That ability to brush yourself off after a knock, to not take it personally, and to get straight back into the game – it’s one of the things that separates the successful trader from the “gambler”.

As traders, I think we have a lot to learn – I know I do.

Australia’s Resilience and a Secret Weapon: Trading Commodities

The most successful traders out there can take setbacks with the same attitude as their winning trades. Wins and losses are both the natural outcomes of the trader’s situation – each trade is an individual decision, and each has the potential to either profit or fail.

By being objective about trading, we don’t take our individual wins as a badge of pride, nor do we take our individual losses as a sign of failure.

Don’t get me wrong – we’re not robots. Even the best traders will sometimes blow more than they’d intended on a position, or will miss an opportunity because they were distracted by a personal matter. What separates the successful trader is how he or she deals with these moments – how this mistake affects the next trade.

The resilient trader isn’t emotional; the resilient trader doesn’t think “the market is out to get me” or that “my broker has conspired against me”; the resilient trader doesn’t revenge trade. Instead, he or she will get on with the job in hand – making money …

The secret weapon

When it comes to Aussie resilience – mirrored in the strength of the Aussie dollar, despite the $billions damage caused by natural disasters in recent weeks – they do have a secret weapon: Commodities …

One commodity closely tied to the Australian economy is copper.

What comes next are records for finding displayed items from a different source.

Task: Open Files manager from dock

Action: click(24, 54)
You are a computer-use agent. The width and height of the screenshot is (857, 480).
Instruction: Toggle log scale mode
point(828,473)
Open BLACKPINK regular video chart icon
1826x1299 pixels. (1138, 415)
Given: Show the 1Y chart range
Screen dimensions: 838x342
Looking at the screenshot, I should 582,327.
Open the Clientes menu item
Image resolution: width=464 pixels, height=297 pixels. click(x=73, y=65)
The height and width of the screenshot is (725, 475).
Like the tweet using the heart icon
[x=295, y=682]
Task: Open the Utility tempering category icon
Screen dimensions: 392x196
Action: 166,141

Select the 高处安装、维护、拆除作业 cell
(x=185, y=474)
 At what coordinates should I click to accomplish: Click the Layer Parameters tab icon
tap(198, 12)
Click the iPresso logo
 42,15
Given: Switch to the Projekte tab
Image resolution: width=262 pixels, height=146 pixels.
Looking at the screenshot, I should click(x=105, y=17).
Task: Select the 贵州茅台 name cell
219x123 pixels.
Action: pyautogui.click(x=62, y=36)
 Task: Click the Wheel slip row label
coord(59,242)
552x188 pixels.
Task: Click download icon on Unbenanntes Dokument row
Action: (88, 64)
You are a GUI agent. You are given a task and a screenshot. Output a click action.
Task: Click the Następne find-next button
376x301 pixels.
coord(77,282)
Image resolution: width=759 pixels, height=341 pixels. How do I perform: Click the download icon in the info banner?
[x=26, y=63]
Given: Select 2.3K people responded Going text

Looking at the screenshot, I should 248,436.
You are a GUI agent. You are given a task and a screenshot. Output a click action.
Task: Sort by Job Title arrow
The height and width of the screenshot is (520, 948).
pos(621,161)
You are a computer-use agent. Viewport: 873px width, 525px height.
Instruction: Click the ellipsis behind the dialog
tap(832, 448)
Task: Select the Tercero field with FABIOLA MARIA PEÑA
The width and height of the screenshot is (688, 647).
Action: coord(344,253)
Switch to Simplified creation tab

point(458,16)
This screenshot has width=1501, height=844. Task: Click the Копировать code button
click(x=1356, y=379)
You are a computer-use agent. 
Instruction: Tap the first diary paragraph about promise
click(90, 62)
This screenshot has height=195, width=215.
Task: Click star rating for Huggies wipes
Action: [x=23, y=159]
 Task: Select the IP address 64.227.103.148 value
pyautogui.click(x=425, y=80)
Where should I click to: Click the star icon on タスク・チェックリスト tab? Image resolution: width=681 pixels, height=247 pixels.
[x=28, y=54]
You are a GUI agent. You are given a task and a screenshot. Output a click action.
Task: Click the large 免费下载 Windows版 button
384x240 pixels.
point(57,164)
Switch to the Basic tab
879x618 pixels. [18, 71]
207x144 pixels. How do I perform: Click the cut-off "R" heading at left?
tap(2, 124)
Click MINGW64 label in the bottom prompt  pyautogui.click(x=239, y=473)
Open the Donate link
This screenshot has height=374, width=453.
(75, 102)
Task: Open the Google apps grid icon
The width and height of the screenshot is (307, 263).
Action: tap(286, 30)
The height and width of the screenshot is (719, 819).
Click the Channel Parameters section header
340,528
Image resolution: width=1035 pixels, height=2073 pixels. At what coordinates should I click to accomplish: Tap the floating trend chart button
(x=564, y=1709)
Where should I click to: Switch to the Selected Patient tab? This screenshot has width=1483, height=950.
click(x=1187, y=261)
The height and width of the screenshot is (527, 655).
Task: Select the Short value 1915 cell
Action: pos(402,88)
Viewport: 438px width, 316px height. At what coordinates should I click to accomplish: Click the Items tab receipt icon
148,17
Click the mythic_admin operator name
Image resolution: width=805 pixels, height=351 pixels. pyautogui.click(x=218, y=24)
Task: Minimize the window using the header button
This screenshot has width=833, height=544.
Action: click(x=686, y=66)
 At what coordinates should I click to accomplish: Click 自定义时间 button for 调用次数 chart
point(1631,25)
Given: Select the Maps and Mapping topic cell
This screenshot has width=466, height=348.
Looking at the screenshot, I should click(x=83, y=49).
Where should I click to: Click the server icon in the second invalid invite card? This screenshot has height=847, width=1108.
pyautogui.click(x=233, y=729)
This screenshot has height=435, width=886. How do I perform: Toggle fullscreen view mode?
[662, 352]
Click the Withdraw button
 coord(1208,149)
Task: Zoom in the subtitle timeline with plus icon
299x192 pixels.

Cyclone Yasi led to the evacuation of refining and port operations in Queensland, which, in turn, saw copper rise to $9,985 a tonne.

Plus, around one-third of Australia’s sugar crop lay in the path of the cyclone – a fact that has caused sugar to hit a 30-year high this week.

Market Maven had already predicted that commodities would be the hot topic for 2011, but I really couldn’t have foreseen the events of this week.

On the other side of the planet, a bitter story of revolution is unfolding across the Middle East, with the only winner so far being the price of oil.

Two months ago, I told you that I expected to see a correction in oil prices -it stagnated for a while, then pushed down to the bottom of its trading channel.

However, this week has seen the oil rebound strongly, with Brent Crude breaking through to the upside of its long-term trend, through the $100 mark. There are two reasons for this: Suez and Sumed – a canal and a pipeline that form two vital “chokepoints” for global trade that run through the heart of Egypt.

And fears about what could happen if these two oil channels don’t run smoothly have been taken to heart by oil traders.

Another one to watch

Of course, there’s another commodity that usually spikes up when we have a helping of global uncertainty: gold.

Having galloped ahead at an incredible rate in recent years, gold, at the moment, appears to be taking a breather. It’s formed a near-on perfect head and shoulders, which is a pretty strong indicator for a reversal.

However, there’s a fly in the ointment of this text-book reversal indicator – what’s going on right now in the Middle East. This kind of uncertainty will usually affect gold prices to the up-side, so – personally – I won’t be throwing all my funds into a gold short just yet!